Pay attention, because this'll take some explaining: Kasper Cole, a former narcotics office, has "borrowed" an old Black Panther costume from T'Challa's old friend Tork, who has since been shot to death. Now Kasper is trying to get free of Sal Anthony, the corrupt cop who had Tork killed, by offering to free Sal's son from 66 Bridges, the street gang who took the boy years ago. Problem is, the boy may not even be alive. Oh, and the Falcon's in it, too.



I'm all for trying to do interesting updates of characters, especially when those characters have seen better days, as in the case of the Black Panther. T'Challa's Panther worked far better in the '60s and '70s than he does now, and it makes less sense nowadays to have the king of an African nation running around in a suit fighting crime in New York. In trying to create a modern version of the Panther, however, Christopher Priest has given us a character who's little more than a conglomeration of all the worst stereotypes about angry black men, even when said angry black men are cops.



Don't get me wrong, I do understand what Priest is trying to do - he's presenting us with a man who hasn't got what it takes to be a superhero yet in order to show that character's slow growth into "wisdom, spirituality, and prowess," as the new opening character bio puts it. Problem is, Kasper isn't all that well-developed to begin with, so watching him mature is a bit like watching a Polaroid picture develop and hoping it'll achieve 2.2 megapixel quality. For example, Kasper often veers between "ghetto speak" and standard English, sometimes for no apparent reason. It's reminiscent of what Mark Twain had to say about the Natty Bumpo character in James Fennimore Cooper's LEATHERSTOCKING TALES: it doesn't make sense for someone to talk like a scholar in one panel and a brother from the 'hood in the next. Even this would be forgivable if the latter sounded the least bit authentic, but this isn't a MAX title - at one point, for example, a character says "Somebody explain that spit to me, yo" (emphasis mine). Reminds me of all those movies that have been redubbed so that the characters are calling each other "motherfarmer".

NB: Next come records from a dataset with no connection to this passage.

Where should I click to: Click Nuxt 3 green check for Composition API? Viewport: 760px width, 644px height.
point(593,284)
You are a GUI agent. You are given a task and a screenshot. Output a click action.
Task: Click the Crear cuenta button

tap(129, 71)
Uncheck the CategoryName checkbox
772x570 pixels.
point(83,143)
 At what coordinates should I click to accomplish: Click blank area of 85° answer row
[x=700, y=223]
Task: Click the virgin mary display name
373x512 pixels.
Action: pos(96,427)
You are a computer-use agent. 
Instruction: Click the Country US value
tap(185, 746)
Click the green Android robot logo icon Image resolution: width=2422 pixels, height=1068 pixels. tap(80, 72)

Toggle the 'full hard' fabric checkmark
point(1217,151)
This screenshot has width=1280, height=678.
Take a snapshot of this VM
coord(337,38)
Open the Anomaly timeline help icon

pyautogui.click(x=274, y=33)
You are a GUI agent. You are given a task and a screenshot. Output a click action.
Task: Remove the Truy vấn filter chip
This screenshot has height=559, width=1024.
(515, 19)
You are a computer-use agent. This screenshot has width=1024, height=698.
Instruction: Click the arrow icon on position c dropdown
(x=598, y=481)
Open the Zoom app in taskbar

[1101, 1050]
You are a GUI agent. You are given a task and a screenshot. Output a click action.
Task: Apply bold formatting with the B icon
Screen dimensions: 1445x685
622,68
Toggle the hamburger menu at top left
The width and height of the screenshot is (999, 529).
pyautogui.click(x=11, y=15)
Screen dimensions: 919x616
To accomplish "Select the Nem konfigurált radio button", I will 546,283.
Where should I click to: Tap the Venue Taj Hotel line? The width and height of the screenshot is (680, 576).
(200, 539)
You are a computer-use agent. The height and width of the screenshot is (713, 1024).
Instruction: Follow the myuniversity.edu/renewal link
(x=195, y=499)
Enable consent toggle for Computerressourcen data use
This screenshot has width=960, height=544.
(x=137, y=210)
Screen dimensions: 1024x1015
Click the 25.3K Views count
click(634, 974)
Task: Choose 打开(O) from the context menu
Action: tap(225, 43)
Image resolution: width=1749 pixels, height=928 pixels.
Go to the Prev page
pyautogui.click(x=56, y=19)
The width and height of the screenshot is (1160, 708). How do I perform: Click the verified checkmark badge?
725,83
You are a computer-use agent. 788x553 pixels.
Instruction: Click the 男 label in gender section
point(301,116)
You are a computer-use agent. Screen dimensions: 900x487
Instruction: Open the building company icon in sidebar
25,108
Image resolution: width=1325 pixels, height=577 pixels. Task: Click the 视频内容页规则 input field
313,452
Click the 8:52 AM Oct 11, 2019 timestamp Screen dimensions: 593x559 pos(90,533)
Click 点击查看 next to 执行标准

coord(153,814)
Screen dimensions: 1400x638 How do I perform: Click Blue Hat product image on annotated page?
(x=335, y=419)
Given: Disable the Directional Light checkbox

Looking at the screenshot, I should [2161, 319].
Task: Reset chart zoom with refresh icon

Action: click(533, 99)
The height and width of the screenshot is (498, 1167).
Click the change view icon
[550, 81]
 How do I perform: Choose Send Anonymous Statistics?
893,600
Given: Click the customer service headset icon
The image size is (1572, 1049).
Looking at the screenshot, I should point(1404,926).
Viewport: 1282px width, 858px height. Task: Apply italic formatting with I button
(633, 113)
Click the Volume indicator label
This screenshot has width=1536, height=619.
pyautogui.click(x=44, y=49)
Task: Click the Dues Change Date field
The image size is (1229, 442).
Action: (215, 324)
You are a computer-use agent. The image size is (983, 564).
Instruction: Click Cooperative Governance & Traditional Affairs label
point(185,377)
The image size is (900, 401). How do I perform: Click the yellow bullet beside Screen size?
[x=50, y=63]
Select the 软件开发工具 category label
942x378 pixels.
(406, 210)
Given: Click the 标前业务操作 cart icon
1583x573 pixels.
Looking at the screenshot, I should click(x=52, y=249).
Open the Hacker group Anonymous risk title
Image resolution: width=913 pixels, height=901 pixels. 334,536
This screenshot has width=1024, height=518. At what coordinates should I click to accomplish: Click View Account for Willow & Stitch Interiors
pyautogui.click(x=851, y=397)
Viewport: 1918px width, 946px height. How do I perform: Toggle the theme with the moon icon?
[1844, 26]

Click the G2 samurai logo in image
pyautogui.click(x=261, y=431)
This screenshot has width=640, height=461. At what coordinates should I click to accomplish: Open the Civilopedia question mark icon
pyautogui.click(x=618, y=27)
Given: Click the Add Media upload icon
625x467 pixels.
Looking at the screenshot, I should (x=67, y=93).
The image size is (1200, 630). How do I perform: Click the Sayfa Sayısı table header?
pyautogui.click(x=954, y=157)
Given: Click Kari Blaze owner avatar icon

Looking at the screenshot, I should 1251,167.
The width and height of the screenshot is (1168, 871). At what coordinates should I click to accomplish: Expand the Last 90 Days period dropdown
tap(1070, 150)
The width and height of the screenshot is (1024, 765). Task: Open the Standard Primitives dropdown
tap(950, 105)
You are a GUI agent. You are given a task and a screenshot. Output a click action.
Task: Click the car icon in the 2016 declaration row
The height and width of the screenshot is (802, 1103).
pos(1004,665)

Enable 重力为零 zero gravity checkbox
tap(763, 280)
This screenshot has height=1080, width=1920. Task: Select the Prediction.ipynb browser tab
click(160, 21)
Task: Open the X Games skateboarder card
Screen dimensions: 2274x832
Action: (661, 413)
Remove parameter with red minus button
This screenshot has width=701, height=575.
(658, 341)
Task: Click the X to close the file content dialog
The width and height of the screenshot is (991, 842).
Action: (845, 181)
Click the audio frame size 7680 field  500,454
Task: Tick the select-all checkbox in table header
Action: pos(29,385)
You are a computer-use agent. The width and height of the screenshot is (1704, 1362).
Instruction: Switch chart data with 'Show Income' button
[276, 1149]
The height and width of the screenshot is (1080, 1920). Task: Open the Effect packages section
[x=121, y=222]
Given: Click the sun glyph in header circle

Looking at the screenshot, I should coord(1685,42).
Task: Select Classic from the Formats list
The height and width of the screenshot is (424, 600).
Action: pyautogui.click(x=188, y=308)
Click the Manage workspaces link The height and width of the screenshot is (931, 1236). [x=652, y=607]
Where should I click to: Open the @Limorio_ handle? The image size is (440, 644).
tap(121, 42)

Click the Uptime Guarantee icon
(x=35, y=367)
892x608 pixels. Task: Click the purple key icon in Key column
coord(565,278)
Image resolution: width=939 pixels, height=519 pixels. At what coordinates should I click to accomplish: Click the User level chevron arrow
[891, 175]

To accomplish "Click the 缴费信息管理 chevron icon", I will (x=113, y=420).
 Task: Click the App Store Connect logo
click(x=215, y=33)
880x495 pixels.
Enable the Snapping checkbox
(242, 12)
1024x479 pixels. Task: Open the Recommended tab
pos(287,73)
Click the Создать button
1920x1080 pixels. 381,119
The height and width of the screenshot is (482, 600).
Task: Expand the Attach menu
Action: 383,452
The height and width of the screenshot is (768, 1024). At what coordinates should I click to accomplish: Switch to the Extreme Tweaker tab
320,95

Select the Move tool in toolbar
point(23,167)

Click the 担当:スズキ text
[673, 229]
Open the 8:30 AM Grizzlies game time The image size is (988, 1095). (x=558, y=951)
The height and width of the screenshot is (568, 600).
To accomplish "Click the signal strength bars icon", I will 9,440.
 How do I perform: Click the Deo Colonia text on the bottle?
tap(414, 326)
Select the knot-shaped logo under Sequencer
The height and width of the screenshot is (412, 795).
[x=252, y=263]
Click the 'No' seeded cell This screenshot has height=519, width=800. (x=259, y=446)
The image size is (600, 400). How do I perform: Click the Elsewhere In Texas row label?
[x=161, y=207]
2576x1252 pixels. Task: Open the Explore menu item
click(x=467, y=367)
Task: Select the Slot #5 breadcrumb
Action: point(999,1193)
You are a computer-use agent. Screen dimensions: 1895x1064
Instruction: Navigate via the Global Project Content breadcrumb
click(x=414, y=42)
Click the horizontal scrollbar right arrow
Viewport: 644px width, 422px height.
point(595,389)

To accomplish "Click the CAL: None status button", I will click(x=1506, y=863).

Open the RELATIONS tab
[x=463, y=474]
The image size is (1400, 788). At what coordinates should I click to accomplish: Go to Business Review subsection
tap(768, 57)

Aside from all that and the fact that Kasper really doesn't seem to have that many redeeming characteristics, the plot isn't all that bad - a tad derivative of THE SHIELD and convoluted, perhaps, but not bad. It's good to see Sam Wilson back in action as the Falcon, as well, leading me to think that perhaps it's long past time he had his own series again. And there's nothing wrong with the artwork - far from it. But combine this plot with this sort of characterization (or lack thereof), and the result is a book which has, as one of these walking stereotypes might say, "mo' pantha, mo problems." Best to rejoin this story arc towards the end, when Priest has allowed Kasper to grow a bit (and when Priest is writing a slightly more believable character), than to deal with it now.